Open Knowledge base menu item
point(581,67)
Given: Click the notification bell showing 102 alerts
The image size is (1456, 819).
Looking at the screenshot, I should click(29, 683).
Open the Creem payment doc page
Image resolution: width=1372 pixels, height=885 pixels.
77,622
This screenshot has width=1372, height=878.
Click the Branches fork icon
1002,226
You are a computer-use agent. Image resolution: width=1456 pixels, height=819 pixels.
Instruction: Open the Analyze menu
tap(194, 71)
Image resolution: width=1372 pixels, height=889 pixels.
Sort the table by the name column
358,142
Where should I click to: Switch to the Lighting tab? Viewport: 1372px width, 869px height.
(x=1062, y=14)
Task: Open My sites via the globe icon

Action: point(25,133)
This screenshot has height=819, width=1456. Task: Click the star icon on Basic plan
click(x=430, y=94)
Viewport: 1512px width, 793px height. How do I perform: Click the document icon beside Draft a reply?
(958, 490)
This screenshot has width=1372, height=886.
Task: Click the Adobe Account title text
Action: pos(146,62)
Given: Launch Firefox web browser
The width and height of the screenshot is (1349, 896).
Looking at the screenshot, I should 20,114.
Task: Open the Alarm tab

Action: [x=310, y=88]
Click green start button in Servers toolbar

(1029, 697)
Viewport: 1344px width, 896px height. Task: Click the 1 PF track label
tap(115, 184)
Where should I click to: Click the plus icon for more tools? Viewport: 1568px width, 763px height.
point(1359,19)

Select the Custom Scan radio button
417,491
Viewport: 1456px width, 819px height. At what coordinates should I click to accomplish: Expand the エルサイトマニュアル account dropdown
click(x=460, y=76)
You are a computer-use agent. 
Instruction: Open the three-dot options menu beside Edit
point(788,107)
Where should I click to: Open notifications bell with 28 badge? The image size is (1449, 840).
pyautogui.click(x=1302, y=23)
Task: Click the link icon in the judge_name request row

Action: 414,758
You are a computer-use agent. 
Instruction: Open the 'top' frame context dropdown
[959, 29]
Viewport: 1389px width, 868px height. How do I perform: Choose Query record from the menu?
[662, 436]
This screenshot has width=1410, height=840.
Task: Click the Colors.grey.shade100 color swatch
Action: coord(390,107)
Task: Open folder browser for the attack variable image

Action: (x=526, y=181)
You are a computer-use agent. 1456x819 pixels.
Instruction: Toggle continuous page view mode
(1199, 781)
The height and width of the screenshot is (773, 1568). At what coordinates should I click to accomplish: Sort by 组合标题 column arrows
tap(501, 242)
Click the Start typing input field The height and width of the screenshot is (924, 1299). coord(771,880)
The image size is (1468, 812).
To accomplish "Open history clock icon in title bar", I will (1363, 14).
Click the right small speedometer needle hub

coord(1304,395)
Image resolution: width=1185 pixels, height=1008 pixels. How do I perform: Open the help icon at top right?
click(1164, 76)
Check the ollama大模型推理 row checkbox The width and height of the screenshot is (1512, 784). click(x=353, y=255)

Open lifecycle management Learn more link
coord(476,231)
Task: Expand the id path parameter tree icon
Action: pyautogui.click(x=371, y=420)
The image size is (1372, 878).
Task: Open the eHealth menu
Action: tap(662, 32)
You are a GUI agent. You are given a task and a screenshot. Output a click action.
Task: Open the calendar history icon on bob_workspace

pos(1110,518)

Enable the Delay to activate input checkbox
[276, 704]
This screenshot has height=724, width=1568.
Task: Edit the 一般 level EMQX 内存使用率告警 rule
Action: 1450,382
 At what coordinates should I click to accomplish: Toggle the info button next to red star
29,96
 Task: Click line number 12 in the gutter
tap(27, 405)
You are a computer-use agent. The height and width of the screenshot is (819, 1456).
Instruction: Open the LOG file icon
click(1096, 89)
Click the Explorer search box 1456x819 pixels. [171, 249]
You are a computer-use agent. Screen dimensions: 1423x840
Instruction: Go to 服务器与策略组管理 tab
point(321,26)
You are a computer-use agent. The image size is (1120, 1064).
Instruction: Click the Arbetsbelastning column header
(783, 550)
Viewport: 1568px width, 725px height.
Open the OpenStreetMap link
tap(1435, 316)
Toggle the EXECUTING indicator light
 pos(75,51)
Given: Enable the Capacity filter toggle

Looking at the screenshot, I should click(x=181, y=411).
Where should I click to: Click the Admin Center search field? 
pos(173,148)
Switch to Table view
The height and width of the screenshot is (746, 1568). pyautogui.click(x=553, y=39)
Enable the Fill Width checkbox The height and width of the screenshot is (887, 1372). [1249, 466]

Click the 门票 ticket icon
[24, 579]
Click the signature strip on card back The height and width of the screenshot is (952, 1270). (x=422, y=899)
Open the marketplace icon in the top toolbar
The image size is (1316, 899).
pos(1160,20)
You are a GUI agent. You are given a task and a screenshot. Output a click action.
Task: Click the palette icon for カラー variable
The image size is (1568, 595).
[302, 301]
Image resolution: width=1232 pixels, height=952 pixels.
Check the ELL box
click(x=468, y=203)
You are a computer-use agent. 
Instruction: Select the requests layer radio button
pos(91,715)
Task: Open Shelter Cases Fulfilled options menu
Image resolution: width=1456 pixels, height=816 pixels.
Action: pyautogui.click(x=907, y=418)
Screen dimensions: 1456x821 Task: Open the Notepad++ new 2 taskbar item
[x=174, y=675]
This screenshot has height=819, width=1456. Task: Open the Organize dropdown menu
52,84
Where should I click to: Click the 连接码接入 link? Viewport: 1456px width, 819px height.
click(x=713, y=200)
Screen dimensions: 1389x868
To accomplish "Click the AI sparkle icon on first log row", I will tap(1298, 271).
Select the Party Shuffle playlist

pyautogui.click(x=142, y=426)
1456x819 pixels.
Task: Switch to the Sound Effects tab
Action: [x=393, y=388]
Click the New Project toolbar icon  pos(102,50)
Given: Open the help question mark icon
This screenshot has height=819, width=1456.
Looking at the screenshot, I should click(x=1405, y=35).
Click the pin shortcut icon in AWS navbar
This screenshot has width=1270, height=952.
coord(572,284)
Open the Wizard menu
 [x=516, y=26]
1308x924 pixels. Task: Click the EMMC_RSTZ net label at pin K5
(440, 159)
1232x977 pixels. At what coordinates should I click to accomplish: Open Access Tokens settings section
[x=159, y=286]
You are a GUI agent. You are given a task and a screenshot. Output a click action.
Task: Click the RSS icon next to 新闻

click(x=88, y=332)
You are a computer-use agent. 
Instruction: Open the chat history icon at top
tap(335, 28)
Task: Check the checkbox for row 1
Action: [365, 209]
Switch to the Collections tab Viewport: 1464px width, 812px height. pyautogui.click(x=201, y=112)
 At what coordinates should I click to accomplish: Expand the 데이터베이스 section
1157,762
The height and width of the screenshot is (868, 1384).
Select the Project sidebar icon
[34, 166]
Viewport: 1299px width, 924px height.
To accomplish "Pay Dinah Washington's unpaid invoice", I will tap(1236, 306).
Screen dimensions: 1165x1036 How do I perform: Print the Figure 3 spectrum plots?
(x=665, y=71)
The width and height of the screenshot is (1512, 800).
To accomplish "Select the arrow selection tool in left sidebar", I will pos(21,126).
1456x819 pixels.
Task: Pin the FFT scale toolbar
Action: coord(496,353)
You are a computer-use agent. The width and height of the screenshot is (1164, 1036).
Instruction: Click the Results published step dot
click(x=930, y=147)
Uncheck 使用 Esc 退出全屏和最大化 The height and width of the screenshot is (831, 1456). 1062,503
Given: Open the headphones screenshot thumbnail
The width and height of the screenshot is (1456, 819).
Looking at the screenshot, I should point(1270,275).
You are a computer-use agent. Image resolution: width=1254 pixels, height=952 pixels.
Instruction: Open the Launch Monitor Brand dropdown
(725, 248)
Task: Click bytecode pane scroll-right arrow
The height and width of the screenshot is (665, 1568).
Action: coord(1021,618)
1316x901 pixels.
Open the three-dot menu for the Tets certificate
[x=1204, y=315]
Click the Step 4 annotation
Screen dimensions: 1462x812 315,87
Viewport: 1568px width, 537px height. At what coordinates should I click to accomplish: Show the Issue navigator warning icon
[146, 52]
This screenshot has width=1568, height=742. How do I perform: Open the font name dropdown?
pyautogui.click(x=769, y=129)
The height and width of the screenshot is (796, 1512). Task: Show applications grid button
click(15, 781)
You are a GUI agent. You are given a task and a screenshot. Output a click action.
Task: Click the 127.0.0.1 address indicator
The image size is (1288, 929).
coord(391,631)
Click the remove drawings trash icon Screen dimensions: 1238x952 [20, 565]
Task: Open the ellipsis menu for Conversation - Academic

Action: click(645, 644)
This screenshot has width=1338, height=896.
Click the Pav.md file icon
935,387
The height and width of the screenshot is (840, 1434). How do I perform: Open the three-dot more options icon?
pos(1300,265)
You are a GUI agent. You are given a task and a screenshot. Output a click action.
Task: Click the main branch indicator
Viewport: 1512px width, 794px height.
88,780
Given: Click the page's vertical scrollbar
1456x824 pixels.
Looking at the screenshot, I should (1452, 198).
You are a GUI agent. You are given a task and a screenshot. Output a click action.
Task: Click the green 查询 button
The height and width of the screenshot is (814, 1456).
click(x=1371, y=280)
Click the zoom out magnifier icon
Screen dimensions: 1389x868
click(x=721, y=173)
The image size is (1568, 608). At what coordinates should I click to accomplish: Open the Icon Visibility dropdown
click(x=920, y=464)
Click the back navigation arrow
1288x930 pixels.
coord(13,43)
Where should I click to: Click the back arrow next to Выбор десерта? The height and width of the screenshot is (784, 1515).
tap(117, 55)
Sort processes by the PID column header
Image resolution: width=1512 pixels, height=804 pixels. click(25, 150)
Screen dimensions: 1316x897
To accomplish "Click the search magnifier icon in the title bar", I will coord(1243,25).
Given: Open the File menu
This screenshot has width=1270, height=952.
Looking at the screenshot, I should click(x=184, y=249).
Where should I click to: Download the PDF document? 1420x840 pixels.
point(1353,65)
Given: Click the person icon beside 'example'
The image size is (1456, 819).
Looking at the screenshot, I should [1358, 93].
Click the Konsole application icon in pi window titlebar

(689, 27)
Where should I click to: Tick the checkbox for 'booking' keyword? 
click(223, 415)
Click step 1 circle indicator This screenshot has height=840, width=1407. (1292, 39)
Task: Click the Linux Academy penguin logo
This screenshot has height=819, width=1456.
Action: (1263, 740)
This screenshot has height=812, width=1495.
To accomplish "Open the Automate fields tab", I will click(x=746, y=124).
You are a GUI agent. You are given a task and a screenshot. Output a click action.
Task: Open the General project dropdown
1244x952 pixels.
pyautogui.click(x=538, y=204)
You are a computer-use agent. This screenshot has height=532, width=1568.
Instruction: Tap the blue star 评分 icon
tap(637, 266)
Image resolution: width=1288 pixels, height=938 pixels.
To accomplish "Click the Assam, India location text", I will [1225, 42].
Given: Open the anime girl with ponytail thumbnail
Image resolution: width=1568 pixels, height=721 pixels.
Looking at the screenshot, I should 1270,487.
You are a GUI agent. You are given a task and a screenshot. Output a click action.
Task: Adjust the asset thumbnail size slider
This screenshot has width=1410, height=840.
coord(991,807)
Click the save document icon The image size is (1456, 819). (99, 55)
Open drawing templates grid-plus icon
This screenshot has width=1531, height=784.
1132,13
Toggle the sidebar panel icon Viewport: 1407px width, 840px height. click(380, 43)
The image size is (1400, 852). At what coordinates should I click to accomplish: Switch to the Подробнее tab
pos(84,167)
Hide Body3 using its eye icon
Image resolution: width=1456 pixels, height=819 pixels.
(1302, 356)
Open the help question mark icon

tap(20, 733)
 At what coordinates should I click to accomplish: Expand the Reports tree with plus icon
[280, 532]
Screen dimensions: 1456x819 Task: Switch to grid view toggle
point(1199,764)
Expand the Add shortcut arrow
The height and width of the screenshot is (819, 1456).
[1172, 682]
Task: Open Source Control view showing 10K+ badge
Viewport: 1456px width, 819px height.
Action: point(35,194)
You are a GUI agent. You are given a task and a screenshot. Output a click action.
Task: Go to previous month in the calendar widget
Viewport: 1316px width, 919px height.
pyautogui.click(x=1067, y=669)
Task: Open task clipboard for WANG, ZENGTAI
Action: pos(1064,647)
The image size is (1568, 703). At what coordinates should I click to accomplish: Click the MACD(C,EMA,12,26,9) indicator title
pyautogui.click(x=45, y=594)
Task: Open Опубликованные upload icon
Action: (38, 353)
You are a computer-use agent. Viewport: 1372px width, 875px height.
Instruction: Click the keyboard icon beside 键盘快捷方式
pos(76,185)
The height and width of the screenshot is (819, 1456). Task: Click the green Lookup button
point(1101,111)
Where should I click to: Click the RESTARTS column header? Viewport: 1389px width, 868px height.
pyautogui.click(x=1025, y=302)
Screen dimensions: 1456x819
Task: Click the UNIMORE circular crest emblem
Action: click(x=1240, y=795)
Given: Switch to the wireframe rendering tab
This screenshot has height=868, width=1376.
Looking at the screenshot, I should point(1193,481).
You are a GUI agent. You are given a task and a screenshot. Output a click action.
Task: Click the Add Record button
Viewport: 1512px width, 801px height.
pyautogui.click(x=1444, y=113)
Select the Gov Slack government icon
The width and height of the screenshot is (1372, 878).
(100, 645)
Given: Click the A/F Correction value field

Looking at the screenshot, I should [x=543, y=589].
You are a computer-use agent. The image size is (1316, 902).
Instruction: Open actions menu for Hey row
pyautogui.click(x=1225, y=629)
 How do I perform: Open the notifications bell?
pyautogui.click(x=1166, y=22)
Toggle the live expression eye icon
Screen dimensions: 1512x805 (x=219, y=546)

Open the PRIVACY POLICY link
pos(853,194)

= = = =

# [TASK PROMPT]
Output the lines above exactly, but only those between the line holding "green Lookup button" and the line holding "Given: Switch to the wireframe rendering tab", inclusive.

# [ANSWER BOX]
The height and width of the screenshot is (819, 1456). Task: Click the green Lookup button
point(1101,111)
Where should I click to: Click the RESTARTS column header? Viewport: 1389px width, 868px height.
pyautogui.click(x=1025, y=302)
Screen dimensions: 1456x819
Task: Click the UNIMORE circular crest emblem
Action: click(x=1240, y=795)
Given: Switch to the wireframe rendering tab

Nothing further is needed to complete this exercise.